▶ **TASK PROMPT**
Look through the listing below and report how many lines contain "button", as a bare number.

* * * * *

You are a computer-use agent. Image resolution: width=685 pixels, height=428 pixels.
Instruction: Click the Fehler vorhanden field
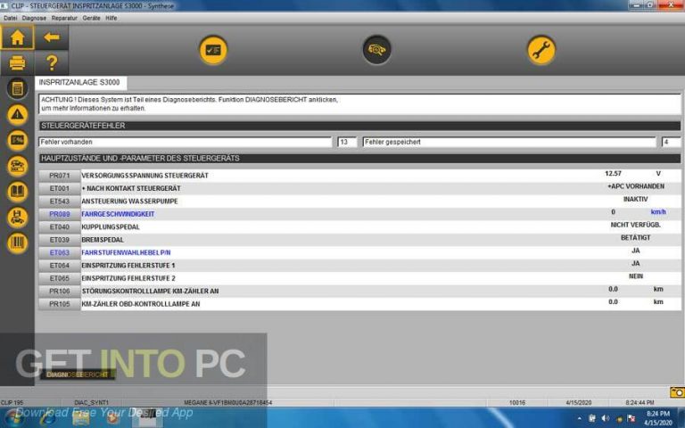186,142
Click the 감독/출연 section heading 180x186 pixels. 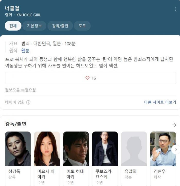coord(15,124)
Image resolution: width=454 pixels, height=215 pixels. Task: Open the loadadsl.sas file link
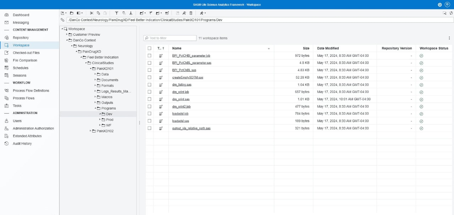pyautogui.click(x=181, y=121)
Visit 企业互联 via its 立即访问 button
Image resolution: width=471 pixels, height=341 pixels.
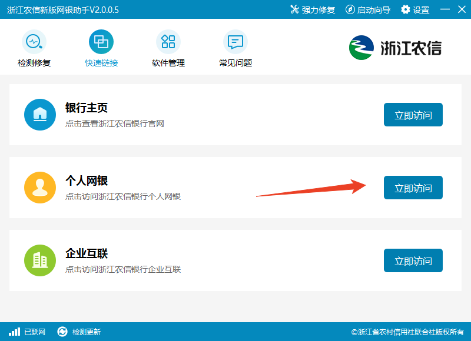coord(413,260)
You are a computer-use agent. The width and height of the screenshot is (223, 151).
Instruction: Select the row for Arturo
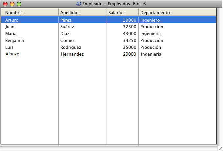tap(12, 20)
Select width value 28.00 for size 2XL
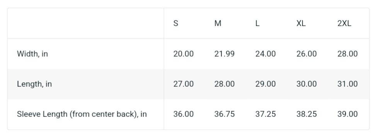The width and height of the screenshot is (378, 140). click(x=347, y=54)
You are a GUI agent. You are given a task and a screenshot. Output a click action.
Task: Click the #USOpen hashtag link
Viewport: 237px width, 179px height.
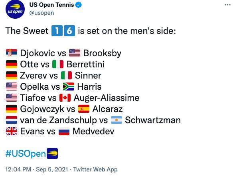tap(26, 153)
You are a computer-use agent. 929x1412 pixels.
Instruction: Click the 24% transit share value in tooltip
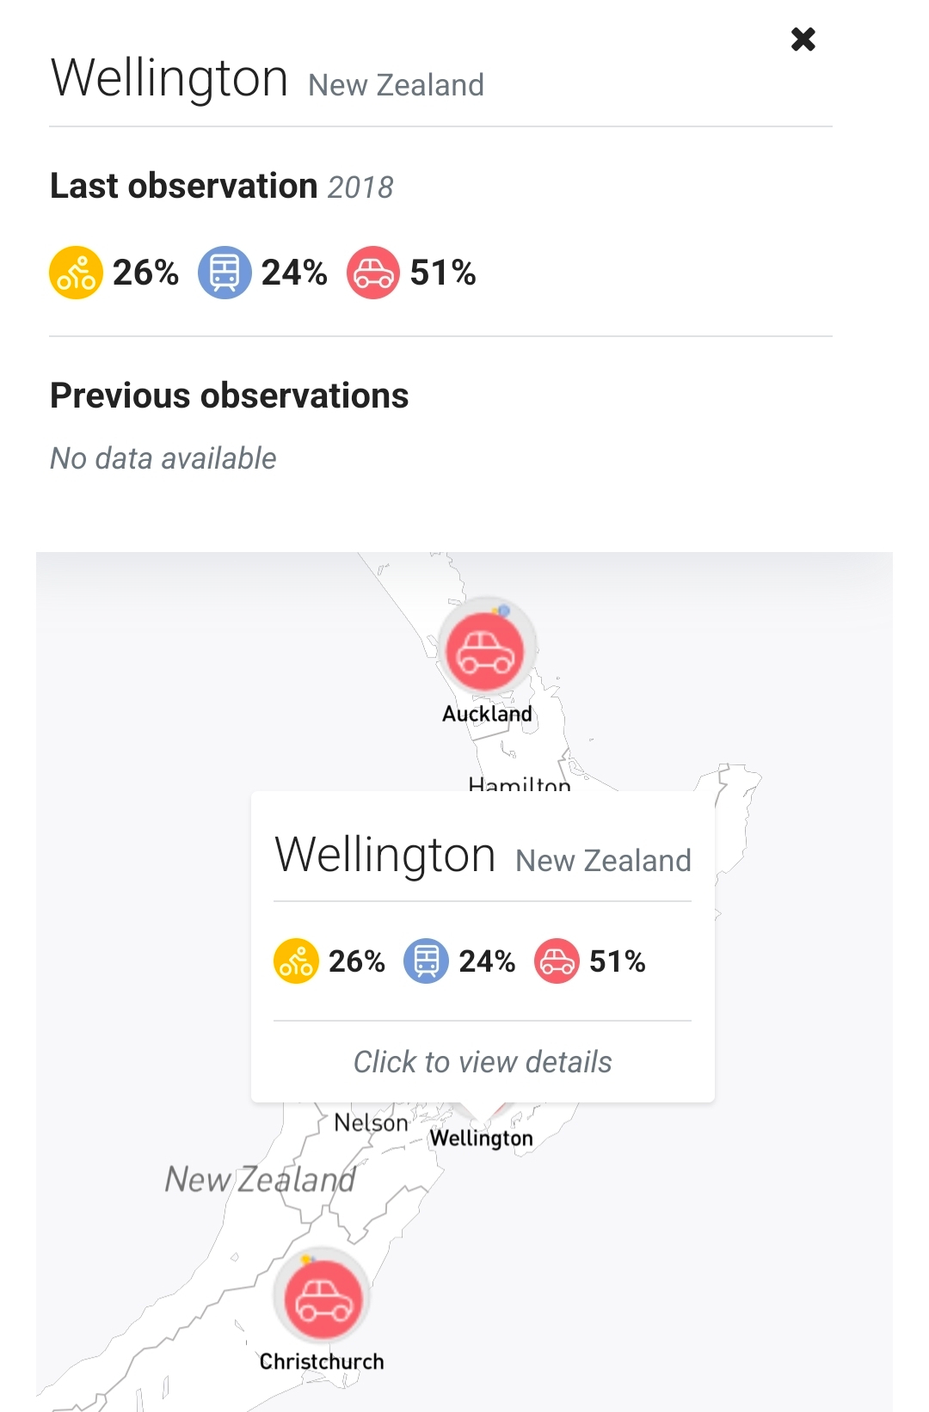(x=487, y=961)
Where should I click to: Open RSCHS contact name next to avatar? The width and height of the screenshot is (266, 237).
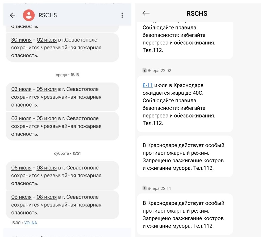(48, 15)
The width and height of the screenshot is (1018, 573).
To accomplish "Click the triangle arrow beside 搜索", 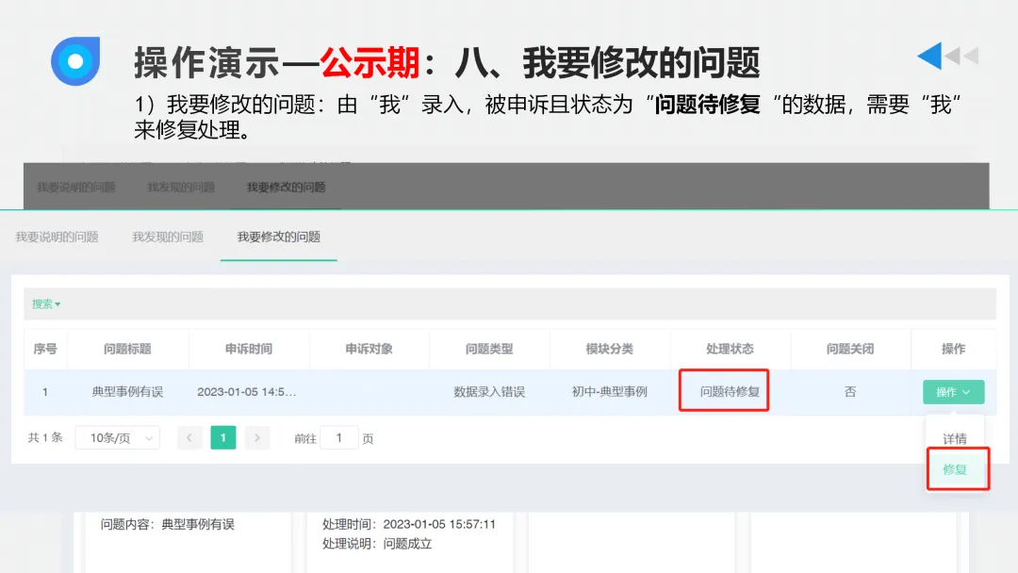I will coord(57,304).
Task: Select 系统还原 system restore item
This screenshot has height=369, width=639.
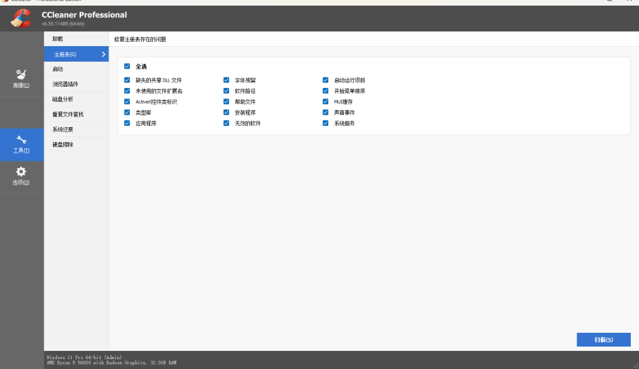Action: pos(63,130)
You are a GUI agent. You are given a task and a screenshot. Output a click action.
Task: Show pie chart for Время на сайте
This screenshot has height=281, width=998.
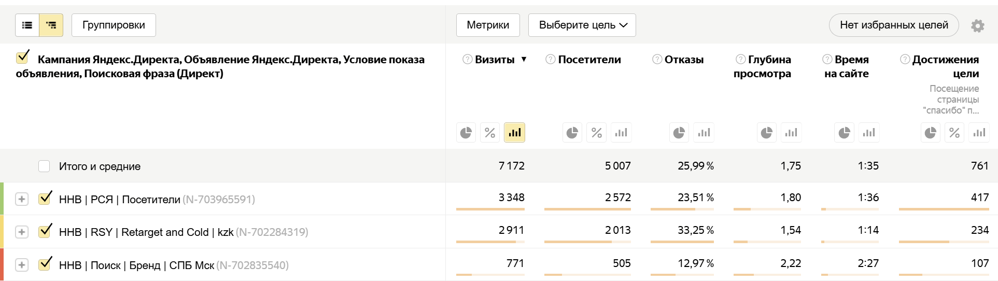(x=845, y=133)
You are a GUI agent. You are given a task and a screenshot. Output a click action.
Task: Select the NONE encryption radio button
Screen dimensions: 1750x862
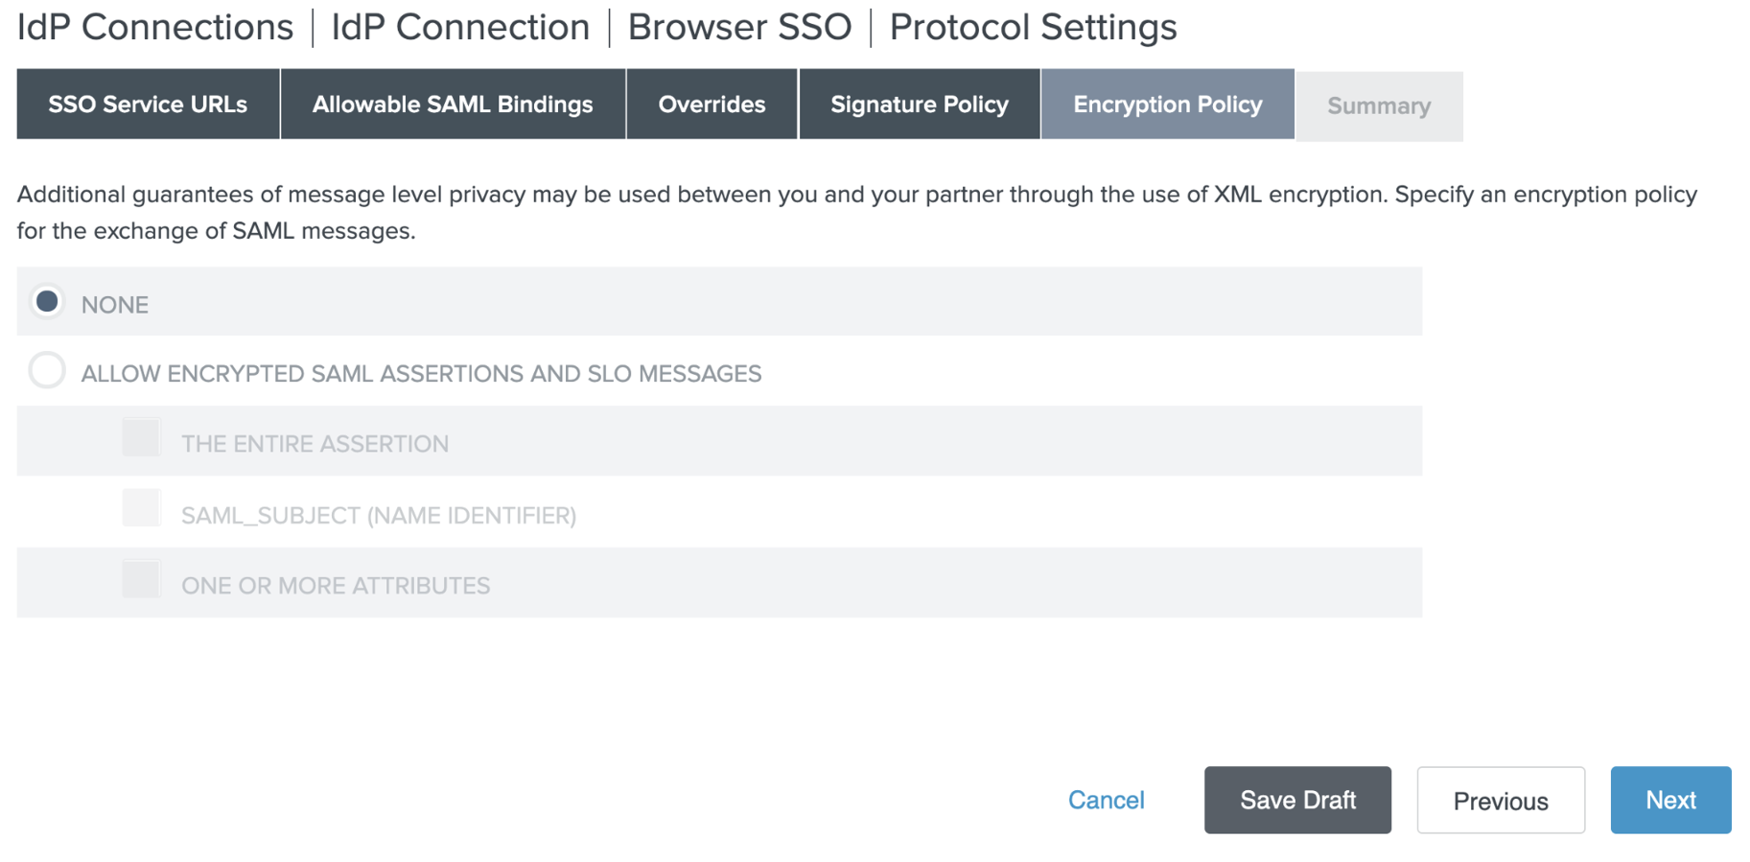click(x=47, y=302)
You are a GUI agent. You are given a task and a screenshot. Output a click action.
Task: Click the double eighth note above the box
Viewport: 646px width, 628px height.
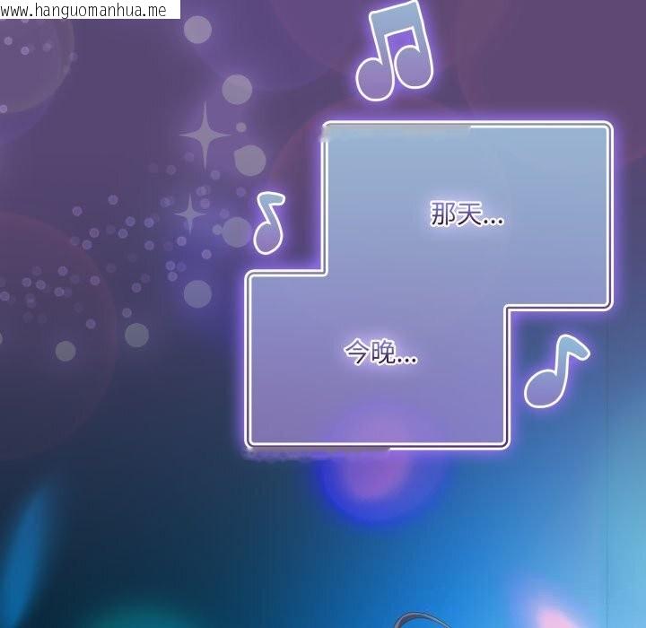coord(395,52)
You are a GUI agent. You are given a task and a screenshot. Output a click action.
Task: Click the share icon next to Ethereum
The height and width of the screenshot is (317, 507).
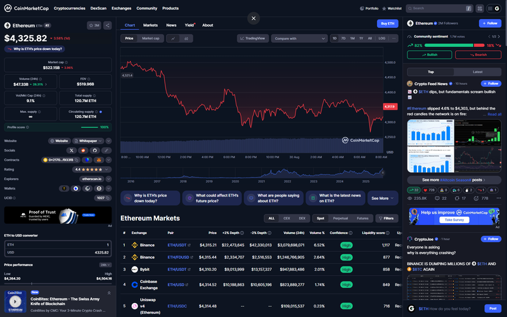(x=107, y=25)
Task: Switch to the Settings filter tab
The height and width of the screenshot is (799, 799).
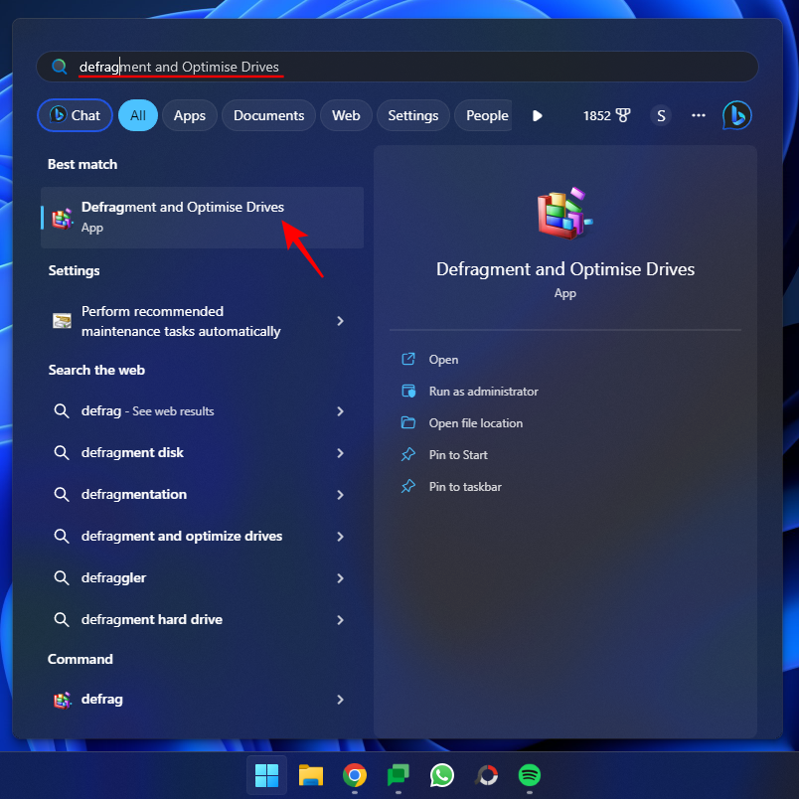Action: (412, 115)
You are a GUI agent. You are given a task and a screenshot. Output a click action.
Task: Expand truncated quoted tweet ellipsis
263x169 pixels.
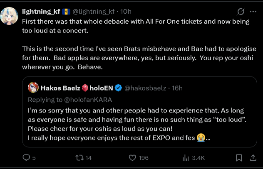(x=208, y=138)
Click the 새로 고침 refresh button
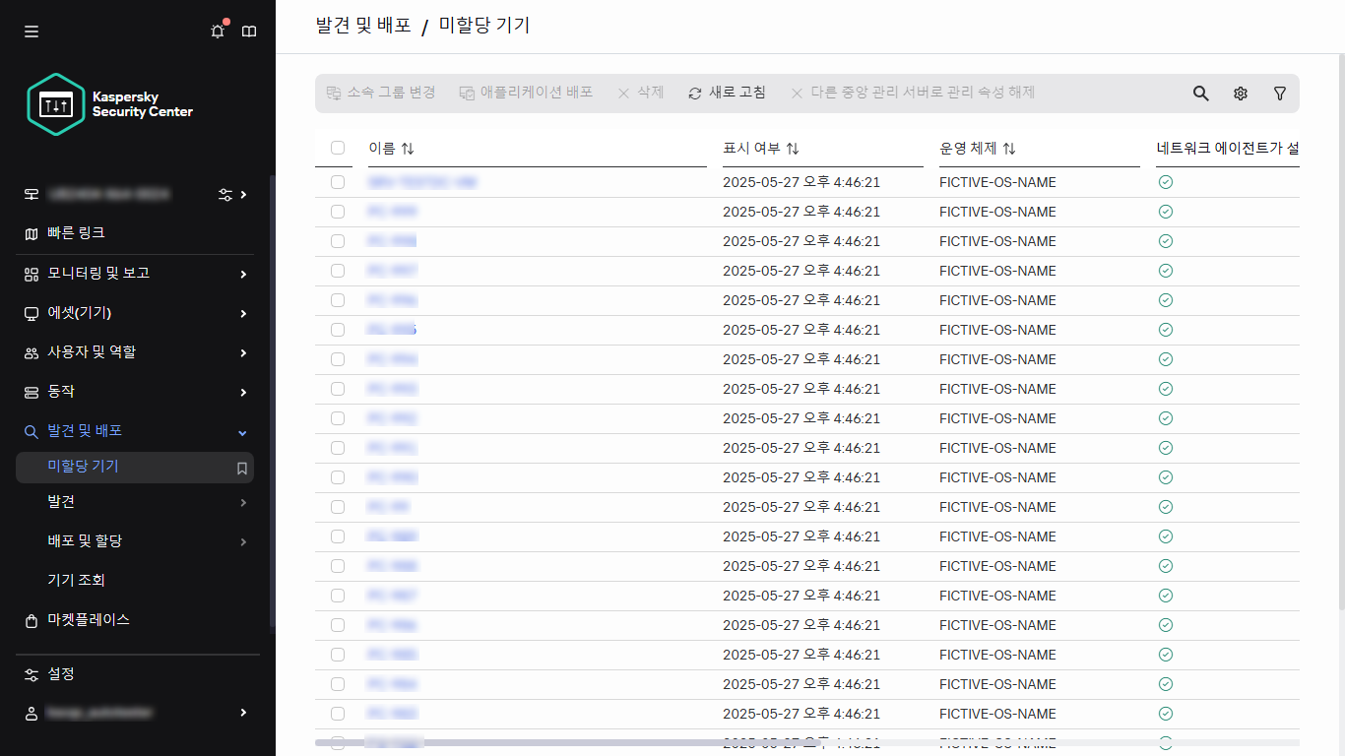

* * * * *

▶ **RESULT OF THE EXERCISE**
3